As ideias em favor de algo têm tido sua expressão principal na negação do outro, aquele que é contra esse algo. A construção de regimes e a luta pela prevalência de ideias se faz pela destruição de seus opositores, pela repressão aos contestadores, pela demonização dos adversários, muito mais do que pela autorrevolução de conceitos, adaptação a novas condições, abandono de slogans ultrapassados, adoção de caminhos de convivência em lugar de hegemonias totalitárias. Com a perda das bandeiras ideológicas, com a derrocada de antigos ideais humanistas, ser a favor de algo começa, TEM de começar, em ser contra algo. Todos já sabemos o que NÃO: não à burguesia, não ao neoliberalismo, não à imprensa difamadora, não ao capitalismo, ao imperialismo, aos EUA, não ao sionismo e a Israel, não aos judeus, não ao não islamismo. Em muitos lugares, não à democracia, não importando qual seja a alternativa a esse NÃO. As ideologias contemporâneas começam por negar, as escolhas são plebiscitárias, como na informática tudo se constrói num sistema de apenas duas variáveis: sim ou não.
O que não, sim, já sabemos, sabemos antes de qualquer outra coisa.
E o que sim?
Penso muito nisso quando penso em nós, como judeus brasileiros, como judeus sionistas (ou não sionistas), e tento pensar como judeu israelense que também sou. Li recentemente na edição internacional do Jerusalem Post que, aos 150 anos do nascimento de Theodor Herzl, foi realizada uma excursão que percorria seu roteiro espacial e temporal em Budapeste, Viena, Paris, Jerusalém. Herzl partiu da busca de um não ao não, de uma resposta à negação do judeu – o antissemitismo – para reconstruir em forma de ideologia contemporânea, nacional, política e social um grande sim histórico. Essa excursão nos caminhos de Herzl foi em busca de um ‘sim’ que se possa construir hoje, apesar de todos os ‘nãos’.
Porque mais de um século depois, o povo judeu, o sionismo e Israel precisam de novo dizer não ao não, e grande parte da construção de sua ideologia também se faz em ser contra, lutar contra, defender-se contra. O que não se pode, não se deve, não se admite constitui o fundamento das decisões, dos programas, das políticas.

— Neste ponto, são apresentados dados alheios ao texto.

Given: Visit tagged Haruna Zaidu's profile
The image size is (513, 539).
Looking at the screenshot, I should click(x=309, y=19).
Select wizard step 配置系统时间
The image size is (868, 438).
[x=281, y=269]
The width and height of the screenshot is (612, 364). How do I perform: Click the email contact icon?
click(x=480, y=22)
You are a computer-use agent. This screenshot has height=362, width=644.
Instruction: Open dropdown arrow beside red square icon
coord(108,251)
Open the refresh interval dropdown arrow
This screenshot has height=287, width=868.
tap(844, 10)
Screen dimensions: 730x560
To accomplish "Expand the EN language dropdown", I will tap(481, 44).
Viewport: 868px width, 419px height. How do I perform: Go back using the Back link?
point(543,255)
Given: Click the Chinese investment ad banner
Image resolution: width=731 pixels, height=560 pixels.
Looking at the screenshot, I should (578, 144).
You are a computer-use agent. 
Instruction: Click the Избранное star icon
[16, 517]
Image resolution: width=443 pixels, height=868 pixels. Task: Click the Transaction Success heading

Como se defender da assimilação, das novas ameaças de extermínio, do antissemitismo ressurgente, de flotilhas ‘pacíficas’, dos perigos de concessões de Israel a inimigos que não escondem sua intenção de destruí-lo, dos ‘inimigos’ internos que estão dispostos a essas concessões, de um mundo cada vez mais hostil e demonizante, do insidioso processo de deslegitimação, que quer voltar as páginas da história para antes de novembro de 1947, de uma bomba atômica iraniana, da estigmatização do Estado dos judeus, do povo dos judeus, dos judeus? Sem dúvida, é preciso encontrar a resposta, o não a isso tudo. O que não se pode, sim, isso sabemos muito bem.
E o que sim?
Ante a realidade atual e sem desconsiderá-la, se não tivesse havido 1947, e antes disso 1897, sem a ONU e sem Herzl, pensemos, à luz do que aprendemos nesse mais de um século, no que seria hoje nosso SIM, que futuro pensaríamos para o povo judeu, com base em sua história, suas crenças, sua vocação de ser um povo só e o mesmo povo de Maamad Sinai. Existe um sionismo para os dias de hoje? Qual a visão estratégica para uma nação judaica a partir da realidade? Enquanto se luta contra o que é inaceitável, pelo que sim lutar?
Para pensarmos juntos até o próximo Devarim, e depois dele.